• Material for the task:
┄┄┄┄┄┄┄┄┄┄┄┄┄┄┄┄┄┄┄┄

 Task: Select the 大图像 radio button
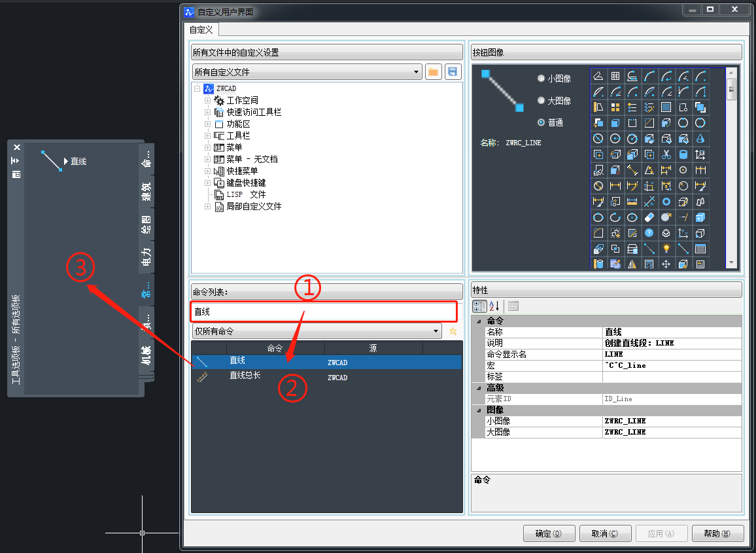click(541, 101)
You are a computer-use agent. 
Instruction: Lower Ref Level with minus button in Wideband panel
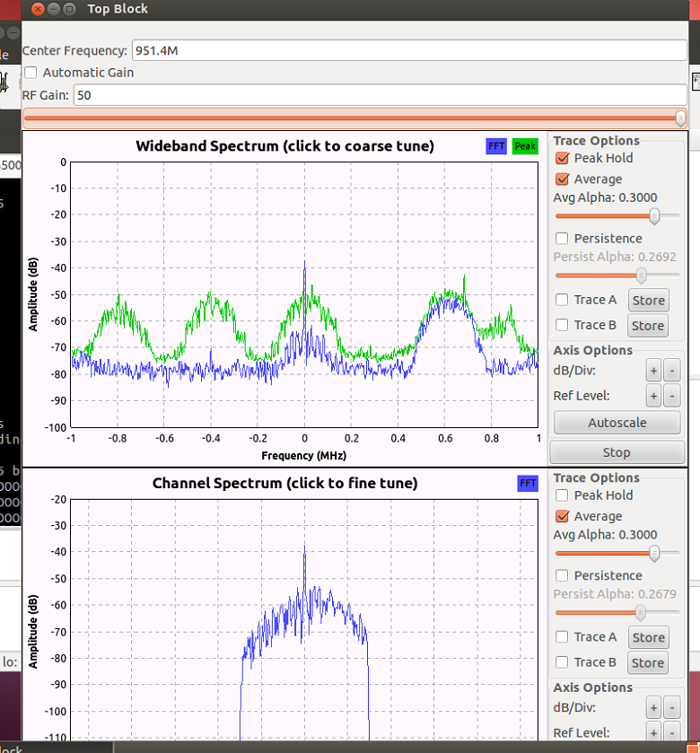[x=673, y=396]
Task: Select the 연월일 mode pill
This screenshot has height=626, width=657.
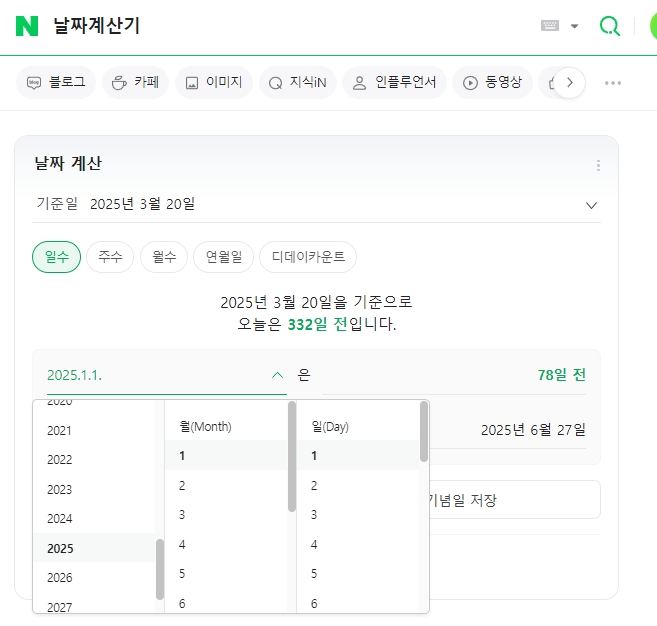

┄┄┄┄┄┄┄┄┄┄┄┄┄┄┄┄┄┄┄┄

• What you are asked to do:
Starting at the line that contains "Task: Select the 연월일 mode pill", transcribe every line through the end of the listing exactly, including both end lines and excluding pictures.

• Task result:
Task: Select the 연월일 mode pill
This screenshot has height=626, width=657.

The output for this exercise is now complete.